#### [To do]
Copy the rows from the line with "Select the Descending" to the line with "Action: point(92,254)", switching "heading" to "title" and leaving everything else as it is.

#### [Records from a collection]

----------

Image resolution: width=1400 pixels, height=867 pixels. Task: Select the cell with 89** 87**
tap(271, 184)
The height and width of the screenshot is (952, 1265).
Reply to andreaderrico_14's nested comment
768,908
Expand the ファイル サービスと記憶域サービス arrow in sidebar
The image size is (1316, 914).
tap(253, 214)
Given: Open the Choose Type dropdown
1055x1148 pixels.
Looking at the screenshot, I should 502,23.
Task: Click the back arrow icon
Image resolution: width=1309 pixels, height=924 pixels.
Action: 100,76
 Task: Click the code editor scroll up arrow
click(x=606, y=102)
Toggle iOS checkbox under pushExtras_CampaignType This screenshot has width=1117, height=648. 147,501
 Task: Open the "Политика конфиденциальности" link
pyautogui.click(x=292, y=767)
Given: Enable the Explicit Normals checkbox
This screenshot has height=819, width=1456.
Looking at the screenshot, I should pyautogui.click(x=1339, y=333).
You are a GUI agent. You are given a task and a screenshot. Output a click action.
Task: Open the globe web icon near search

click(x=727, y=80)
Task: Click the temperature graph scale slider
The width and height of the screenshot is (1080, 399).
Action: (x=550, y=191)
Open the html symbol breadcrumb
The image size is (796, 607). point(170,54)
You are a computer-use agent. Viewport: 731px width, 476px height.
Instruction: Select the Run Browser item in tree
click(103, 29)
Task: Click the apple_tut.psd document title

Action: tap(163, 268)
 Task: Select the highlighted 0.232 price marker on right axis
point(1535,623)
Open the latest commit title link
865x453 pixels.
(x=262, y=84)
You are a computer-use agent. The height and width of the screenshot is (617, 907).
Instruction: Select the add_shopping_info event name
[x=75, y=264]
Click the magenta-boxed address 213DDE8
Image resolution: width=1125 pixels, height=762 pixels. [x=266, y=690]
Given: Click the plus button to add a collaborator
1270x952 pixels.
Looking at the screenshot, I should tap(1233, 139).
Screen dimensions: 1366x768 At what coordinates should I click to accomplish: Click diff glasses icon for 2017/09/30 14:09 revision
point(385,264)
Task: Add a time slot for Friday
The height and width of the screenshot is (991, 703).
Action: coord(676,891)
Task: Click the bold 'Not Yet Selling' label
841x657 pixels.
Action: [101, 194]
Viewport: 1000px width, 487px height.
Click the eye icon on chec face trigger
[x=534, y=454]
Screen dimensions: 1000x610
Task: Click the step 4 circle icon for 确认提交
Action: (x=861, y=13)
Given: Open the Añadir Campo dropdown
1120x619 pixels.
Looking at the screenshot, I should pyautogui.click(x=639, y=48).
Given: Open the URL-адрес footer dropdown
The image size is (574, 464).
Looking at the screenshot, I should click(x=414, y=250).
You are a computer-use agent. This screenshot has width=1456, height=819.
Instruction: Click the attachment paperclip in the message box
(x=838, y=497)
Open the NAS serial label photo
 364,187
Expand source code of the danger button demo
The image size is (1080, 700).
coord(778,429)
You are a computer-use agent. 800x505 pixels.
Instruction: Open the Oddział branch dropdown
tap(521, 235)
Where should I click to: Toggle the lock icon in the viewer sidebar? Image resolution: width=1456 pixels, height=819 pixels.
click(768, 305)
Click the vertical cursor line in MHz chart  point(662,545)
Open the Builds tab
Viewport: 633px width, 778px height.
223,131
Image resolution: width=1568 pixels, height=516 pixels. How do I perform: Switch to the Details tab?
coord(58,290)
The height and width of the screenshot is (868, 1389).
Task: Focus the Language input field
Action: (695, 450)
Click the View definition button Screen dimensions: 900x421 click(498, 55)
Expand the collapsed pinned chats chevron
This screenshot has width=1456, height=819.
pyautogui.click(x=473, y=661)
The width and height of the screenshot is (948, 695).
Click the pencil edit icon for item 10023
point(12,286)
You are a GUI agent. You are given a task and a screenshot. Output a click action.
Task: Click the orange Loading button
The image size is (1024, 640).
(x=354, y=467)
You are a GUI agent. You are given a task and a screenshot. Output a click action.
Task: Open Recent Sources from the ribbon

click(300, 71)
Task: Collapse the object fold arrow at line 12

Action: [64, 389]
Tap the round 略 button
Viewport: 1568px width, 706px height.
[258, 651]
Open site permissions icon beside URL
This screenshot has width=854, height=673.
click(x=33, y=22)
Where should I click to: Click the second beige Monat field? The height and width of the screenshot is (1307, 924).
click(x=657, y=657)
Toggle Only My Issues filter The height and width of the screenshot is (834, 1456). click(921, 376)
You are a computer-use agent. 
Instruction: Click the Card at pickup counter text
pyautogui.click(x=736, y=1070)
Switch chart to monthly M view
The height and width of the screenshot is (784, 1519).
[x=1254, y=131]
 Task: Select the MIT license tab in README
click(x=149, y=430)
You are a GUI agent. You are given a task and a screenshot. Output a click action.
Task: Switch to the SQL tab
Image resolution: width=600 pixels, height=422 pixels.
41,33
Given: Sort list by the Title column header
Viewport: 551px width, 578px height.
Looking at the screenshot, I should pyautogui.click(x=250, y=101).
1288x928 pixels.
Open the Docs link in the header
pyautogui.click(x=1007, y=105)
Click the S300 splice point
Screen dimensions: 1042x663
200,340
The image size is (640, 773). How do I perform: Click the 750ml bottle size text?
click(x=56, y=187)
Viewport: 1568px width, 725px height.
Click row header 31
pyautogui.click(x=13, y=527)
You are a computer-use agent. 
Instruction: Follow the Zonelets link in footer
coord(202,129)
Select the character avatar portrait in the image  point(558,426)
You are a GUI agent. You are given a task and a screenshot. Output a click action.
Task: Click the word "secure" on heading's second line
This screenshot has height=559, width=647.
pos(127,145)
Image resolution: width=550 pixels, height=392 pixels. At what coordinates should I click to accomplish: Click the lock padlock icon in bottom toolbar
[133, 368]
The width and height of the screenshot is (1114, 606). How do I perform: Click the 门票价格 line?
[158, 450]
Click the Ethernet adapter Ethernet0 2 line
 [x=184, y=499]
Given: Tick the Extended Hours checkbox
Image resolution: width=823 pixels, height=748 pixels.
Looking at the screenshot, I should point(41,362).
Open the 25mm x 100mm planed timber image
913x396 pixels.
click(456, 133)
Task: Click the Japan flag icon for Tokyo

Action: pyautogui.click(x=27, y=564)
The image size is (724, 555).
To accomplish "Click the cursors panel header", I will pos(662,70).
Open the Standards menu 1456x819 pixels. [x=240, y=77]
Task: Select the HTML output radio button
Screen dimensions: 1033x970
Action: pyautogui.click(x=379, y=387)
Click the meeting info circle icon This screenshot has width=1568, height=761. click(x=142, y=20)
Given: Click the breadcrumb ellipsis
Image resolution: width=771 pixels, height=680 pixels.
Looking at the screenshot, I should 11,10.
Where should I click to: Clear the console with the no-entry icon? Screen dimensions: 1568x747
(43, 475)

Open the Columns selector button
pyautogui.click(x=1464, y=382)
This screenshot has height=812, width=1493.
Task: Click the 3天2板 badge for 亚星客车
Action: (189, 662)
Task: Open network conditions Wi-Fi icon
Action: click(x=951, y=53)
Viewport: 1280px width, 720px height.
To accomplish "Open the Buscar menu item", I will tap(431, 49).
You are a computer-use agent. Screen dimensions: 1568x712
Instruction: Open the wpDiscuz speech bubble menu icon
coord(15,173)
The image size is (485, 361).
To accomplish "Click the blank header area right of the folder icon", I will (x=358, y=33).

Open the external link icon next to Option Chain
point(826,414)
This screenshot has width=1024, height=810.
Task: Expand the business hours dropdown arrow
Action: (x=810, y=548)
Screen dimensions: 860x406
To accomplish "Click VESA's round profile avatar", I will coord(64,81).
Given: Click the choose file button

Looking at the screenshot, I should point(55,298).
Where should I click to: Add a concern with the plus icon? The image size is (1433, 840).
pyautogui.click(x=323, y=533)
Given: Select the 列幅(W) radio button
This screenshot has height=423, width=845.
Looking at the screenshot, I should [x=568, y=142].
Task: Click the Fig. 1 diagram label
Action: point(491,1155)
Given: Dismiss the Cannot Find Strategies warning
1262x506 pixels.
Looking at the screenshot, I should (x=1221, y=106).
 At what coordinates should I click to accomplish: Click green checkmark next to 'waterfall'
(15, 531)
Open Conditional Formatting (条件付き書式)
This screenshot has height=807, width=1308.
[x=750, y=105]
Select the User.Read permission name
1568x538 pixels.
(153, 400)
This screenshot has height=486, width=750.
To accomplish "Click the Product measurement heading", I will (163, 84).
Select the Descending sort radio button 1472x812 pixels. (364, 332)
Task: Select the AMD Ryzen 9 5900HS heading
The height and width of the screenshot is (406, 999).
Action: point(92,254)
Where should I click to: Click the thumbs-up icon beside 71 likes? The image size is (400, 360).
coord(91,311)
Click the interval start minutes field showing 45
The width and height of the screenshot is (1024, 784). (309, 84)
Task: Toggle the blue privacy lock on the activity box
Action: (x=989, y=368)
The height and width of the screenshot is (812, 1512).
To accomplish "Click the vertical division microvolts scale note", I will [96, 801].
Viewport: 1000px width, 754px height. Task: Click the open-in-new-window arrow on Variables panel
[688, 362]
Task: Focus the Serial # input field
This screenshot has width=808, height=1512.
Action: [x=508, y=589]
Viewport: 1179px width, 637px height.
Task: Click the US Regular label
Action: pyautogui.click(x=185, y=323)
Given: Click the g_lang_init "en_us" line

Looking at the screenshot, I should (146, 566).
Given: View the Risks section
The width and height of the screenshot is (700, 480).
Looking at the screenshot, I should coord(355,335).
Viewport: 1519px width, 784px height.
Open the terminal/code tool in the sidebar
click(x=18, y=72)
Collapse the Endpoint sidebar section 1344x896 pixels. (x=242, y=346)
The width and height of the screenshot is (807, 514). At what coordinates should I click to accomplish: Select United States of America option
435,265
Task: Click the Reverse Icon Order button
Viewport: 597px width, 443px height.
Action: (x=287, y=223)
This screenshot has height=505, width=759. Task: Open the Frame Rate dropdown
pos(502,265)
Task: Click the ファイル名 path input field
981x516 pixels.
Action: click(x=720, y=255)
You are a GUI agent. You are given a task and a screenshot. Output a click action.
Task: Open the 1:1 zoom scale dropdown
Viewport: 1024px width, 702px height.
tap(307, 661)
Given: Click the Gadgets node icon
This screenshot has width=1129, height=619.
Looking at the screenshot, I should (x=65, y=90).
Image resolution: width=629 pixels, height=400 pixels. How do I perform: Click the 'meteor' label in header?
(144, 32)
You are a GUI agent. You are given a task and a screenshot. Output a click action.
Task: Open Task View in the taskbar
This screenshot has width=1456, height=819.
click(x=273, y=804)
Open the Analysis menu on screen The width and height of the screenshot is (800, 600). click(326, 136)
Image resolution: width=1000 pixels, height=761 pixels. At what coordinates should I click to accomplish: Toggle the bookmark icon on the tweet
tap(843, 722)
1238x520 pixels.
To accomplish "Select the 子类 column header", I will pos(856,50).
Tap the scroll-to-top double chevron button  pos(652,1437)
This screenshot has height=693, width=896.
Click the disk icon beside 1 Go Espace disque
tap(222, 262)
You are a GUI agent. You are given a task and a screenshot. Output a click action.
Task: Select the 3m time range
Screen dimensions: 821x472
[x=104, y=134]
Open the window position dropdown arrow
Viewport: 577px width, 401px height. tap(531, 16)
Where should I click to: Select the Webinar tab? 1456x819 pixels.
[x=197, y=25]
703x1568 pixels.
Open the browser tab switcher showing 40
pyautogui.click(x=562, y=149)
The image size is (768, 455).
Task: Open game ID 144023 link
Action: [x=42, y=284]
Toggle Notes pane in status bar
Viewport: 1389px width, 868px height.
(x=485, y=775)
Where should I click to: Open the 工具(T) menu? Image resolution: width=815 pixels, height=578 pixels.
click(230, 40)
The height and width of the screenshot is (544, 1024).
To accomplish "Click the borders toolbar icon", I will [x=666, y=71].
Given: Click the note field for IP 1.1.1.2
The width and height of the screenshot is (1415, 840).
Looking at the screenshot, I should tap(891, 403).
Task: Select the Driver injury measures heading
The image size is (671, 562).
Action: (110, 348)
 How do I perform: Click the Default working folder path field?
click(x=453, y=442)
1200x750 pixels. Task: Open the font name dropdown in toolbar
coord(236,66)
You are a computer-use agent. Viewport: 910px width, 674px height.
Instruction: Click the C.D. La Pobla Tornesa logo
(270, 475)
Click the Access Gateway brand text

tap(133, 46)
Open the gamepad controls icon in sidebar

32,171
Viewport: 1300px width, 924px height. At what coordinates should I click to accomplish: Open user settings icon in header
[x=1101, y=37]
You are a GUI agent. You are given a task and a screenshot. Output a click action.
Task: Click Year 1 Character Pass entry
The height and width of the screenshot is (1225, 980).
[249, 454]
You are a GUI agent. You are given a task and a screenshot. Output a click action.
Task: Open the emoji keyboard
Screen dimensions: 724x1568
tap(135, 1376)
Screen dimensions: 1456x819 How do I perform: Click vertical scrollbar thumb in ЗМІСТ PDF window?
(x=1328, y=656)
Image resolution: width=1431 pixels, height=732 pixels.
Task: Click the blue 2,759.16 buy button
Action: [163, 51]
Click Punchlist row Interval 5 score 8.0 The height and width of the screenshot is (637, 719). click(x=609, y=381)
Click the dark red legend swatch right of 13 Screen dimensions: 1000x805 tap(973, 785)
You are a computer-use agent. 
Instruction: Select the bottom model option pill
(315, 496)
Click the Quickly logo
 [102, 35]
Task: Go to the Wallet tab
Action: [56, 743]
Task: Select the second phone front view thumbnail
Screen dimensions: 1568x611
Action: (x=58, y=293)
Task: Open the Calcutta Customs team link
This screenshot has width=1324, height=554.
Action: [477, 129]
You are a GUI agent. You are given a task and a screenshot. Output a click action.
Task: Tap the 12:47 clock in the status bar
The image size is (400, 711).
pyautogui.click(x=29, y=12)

----------

#### [Finished answer]
Select the Descending sort radio button 1472x812 pixels. (364, 332)
Task: Select the AMD Ryzen 9 5900HS title
The height and width of the screenshot is (406, 999).
Action: point(92,254)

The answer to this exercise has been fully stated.